(Records contained in a dataset)
--
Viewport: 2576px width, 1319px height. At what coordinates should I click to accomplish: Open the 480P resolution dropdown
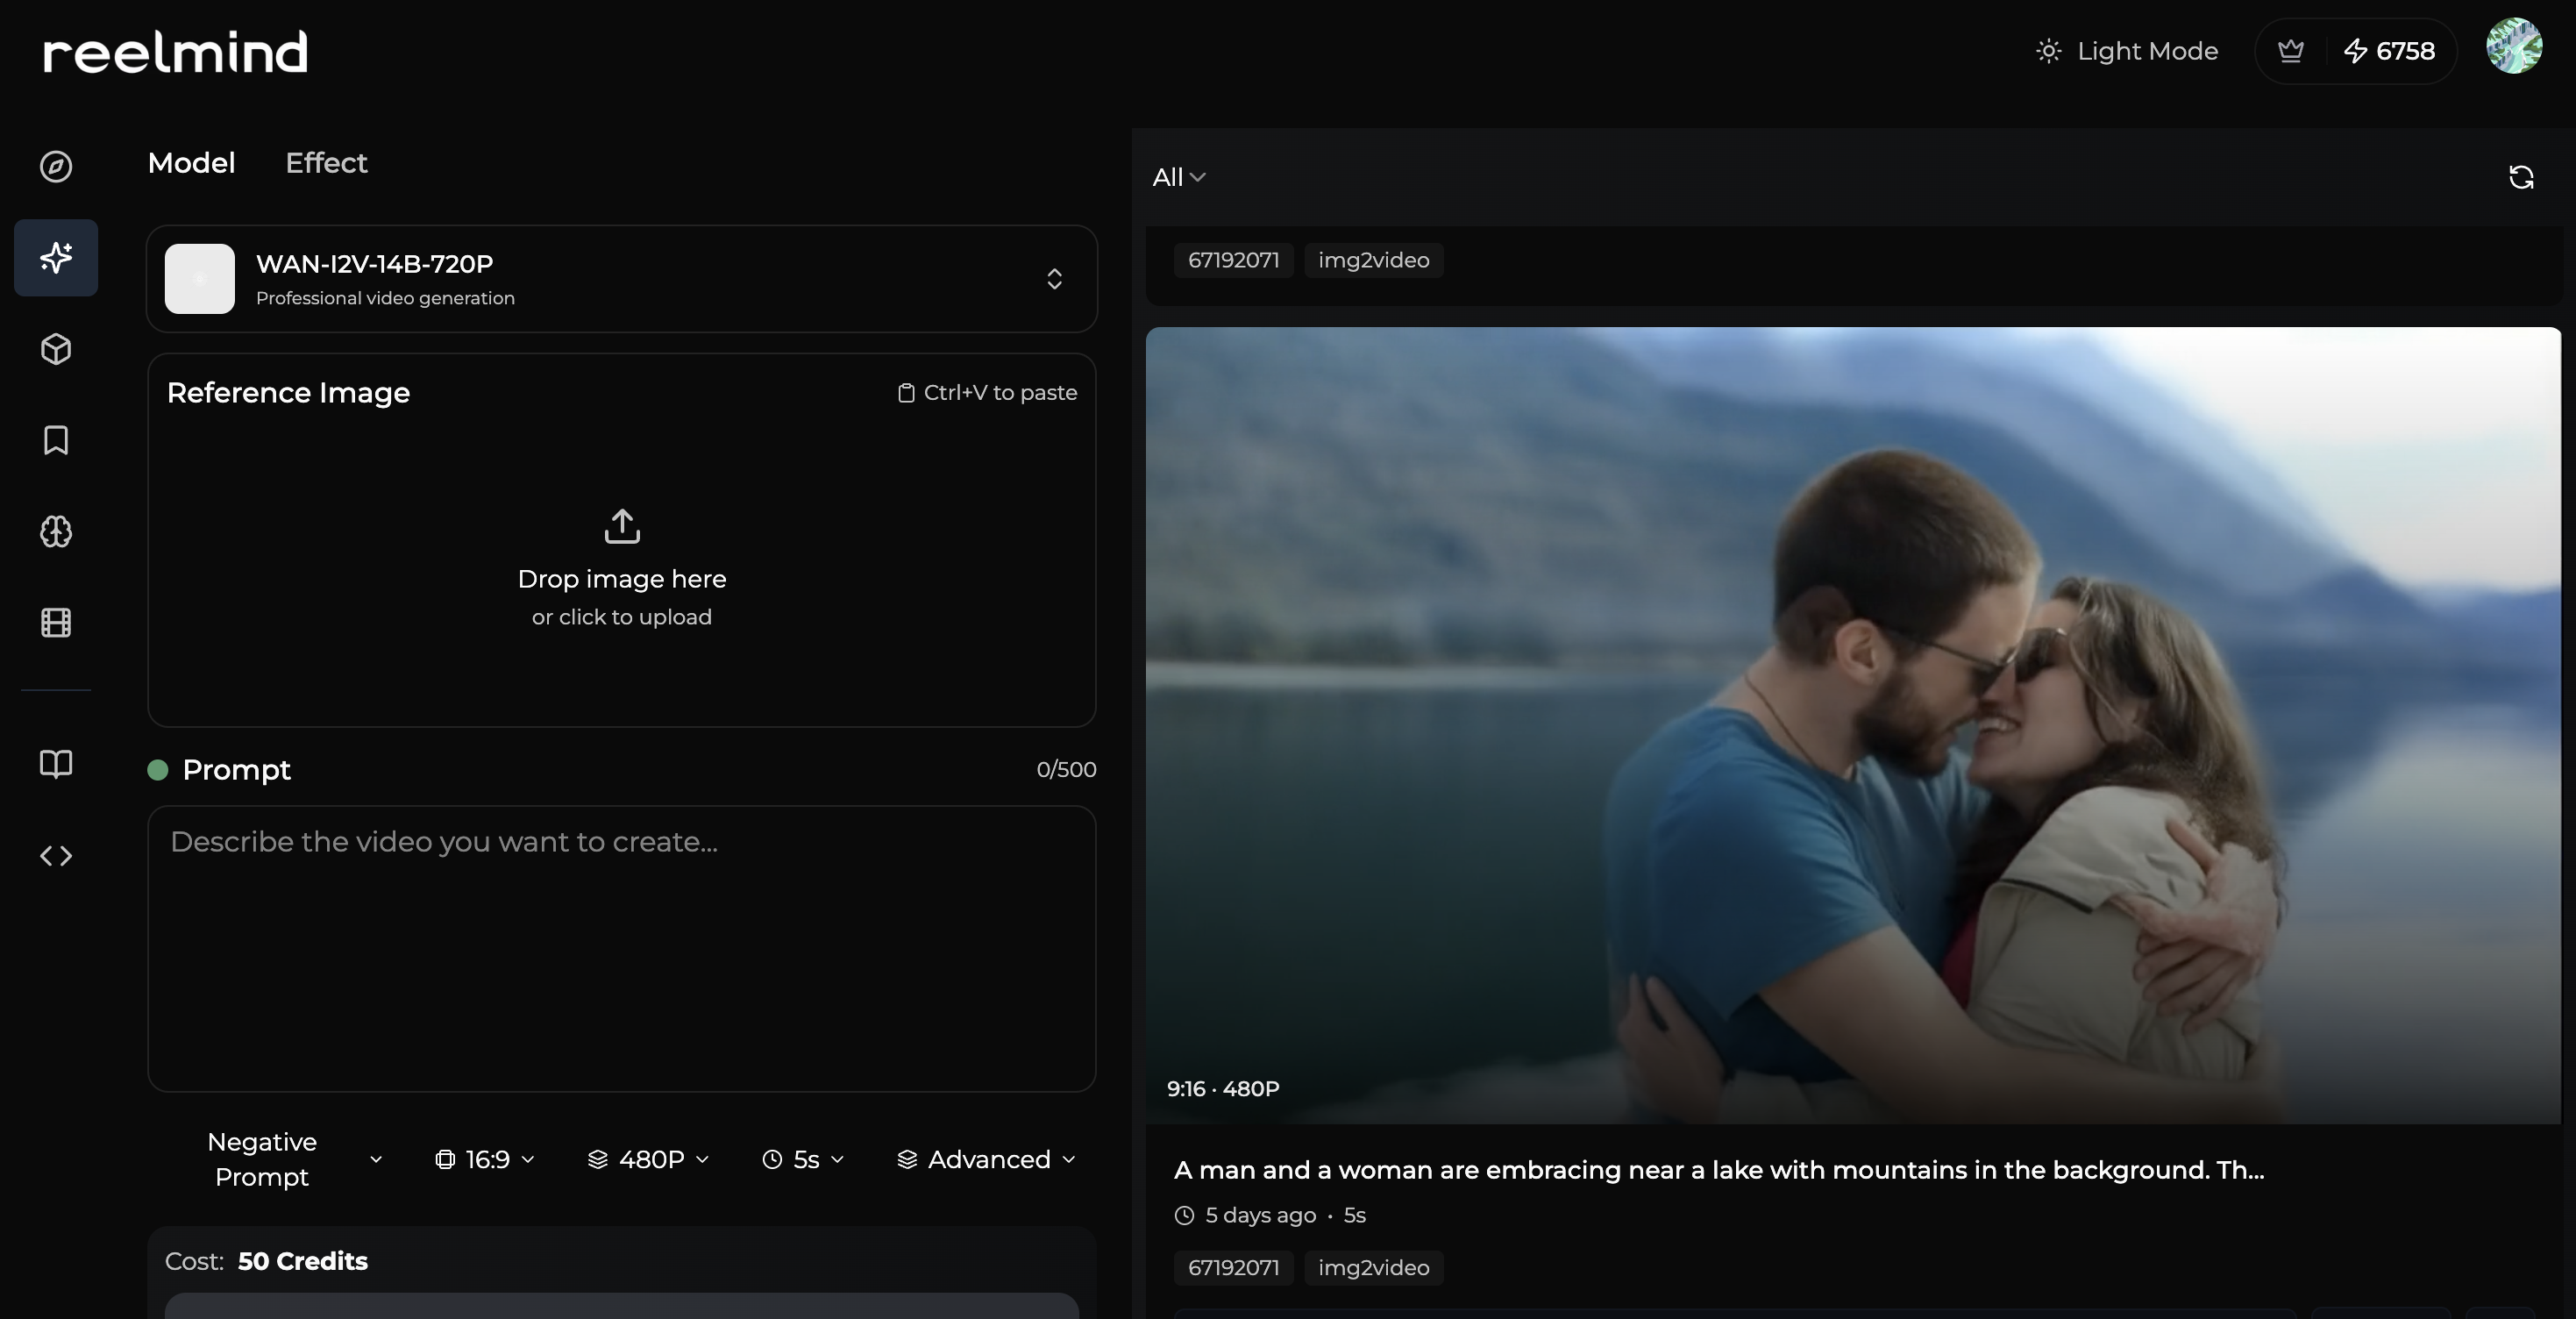coord(649,1159)
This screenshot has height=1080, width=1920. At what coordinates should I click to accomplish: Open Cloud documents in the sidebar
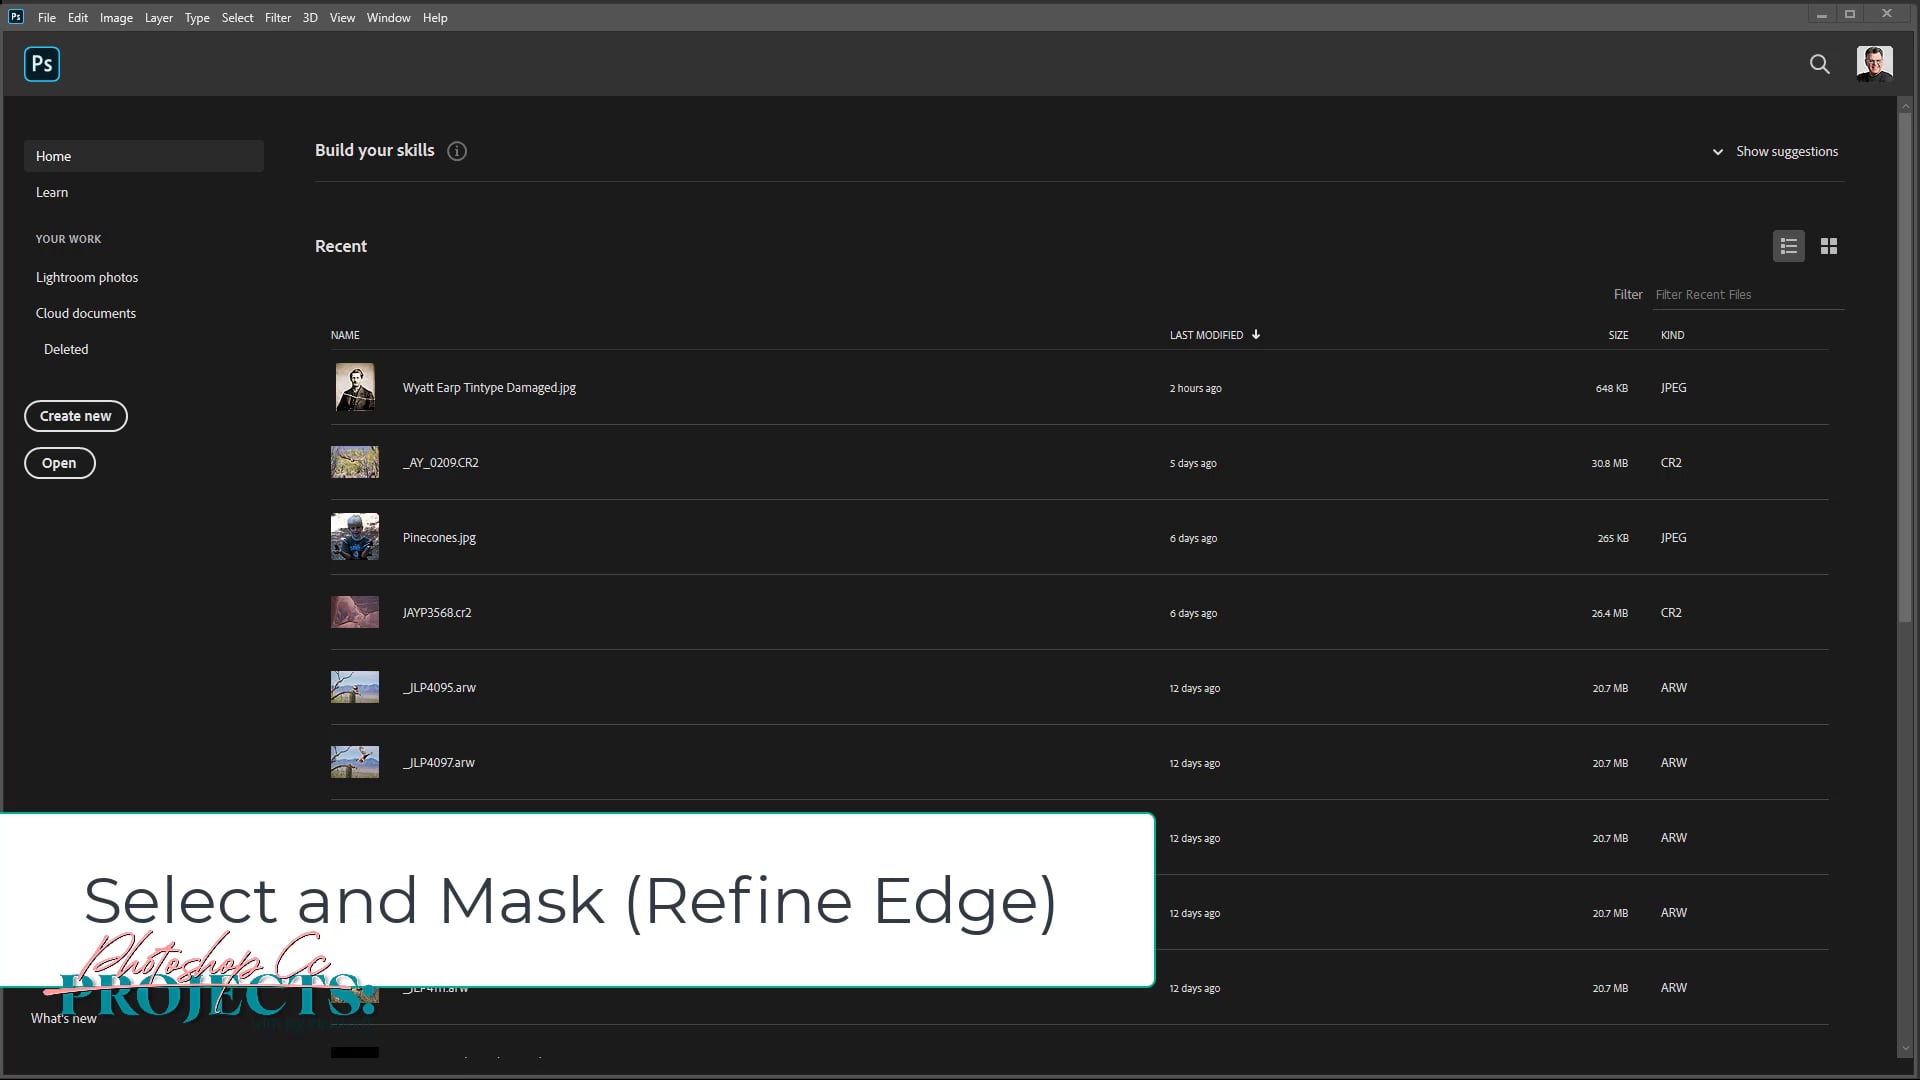click(x=85, y=313)
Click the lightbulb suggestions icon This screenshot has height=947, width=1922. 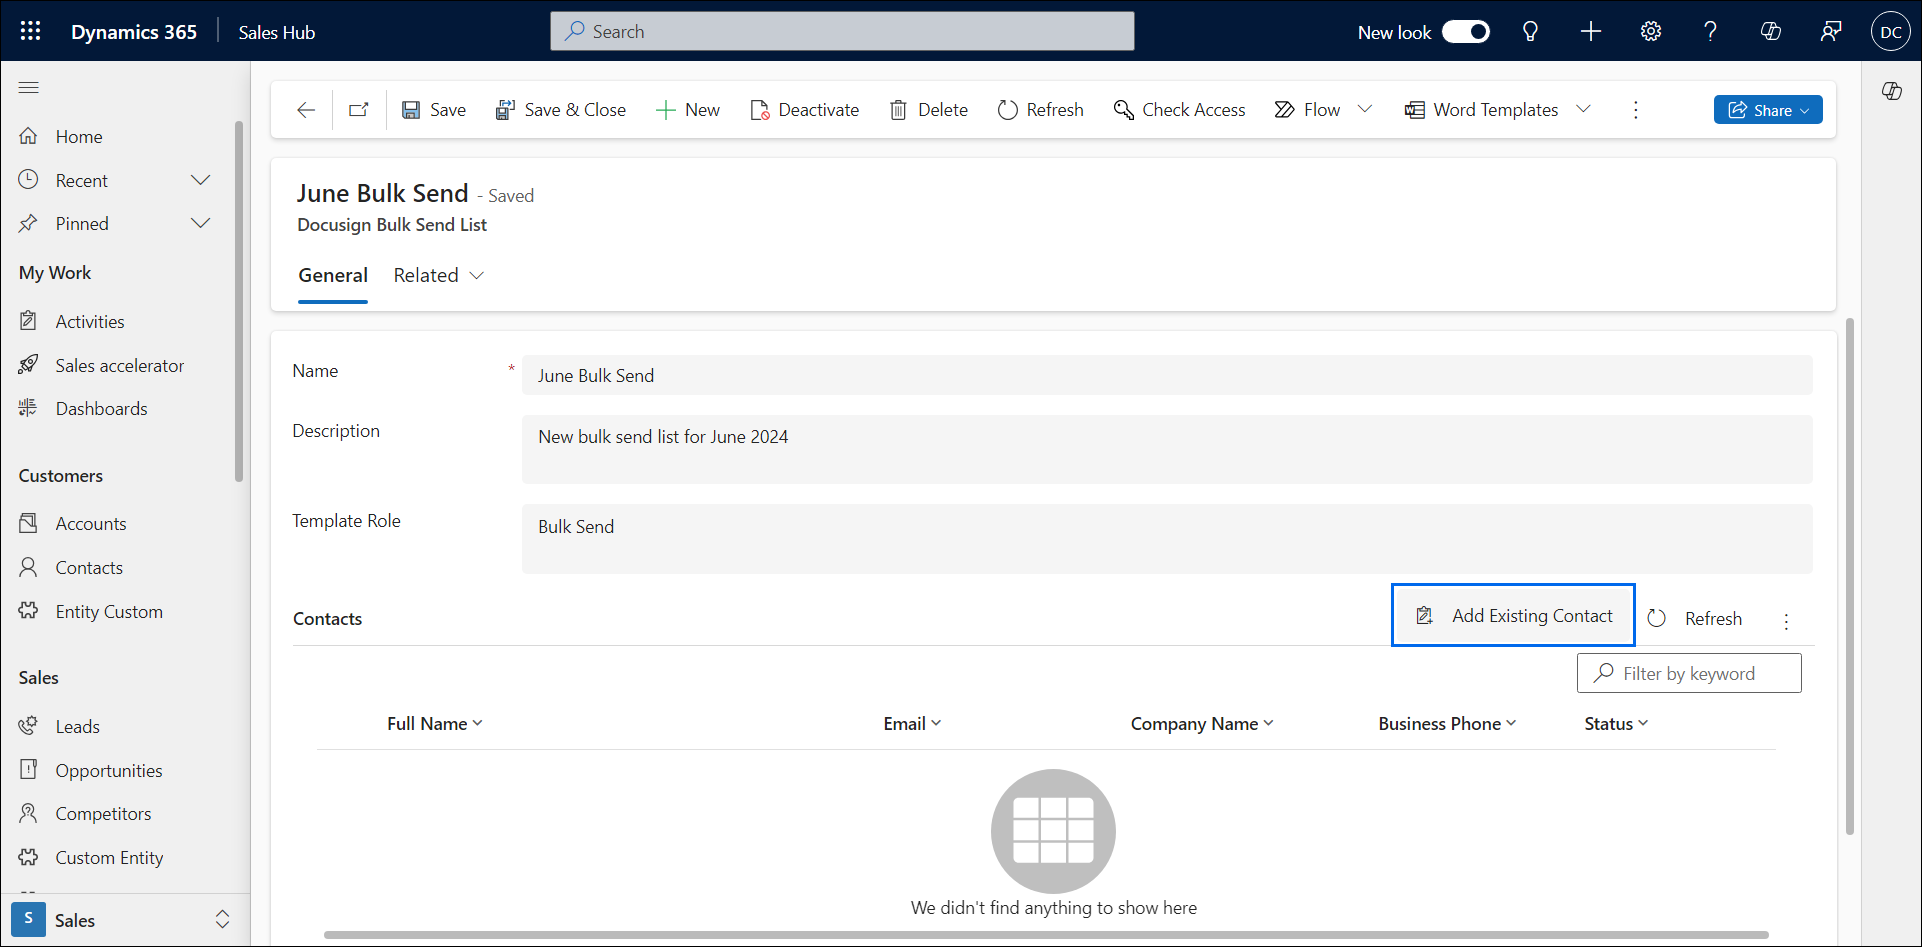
--
Leave out the pictures; repeat the data exactly.

▶ [RESULT]:
Viewport: 2576px width, 1319px height. At what coordinates should I click to accomplish: Open the 480P resolution dropdown
coord(649,1159)
This screenshot has height=1080, width=1920. At what coordinates should I click to accomplish: Open Cloud documents in the sidebar
click(x=85, y=313)
Click the lightbulb suggestions icon This screenshot has height=947, width=1922. 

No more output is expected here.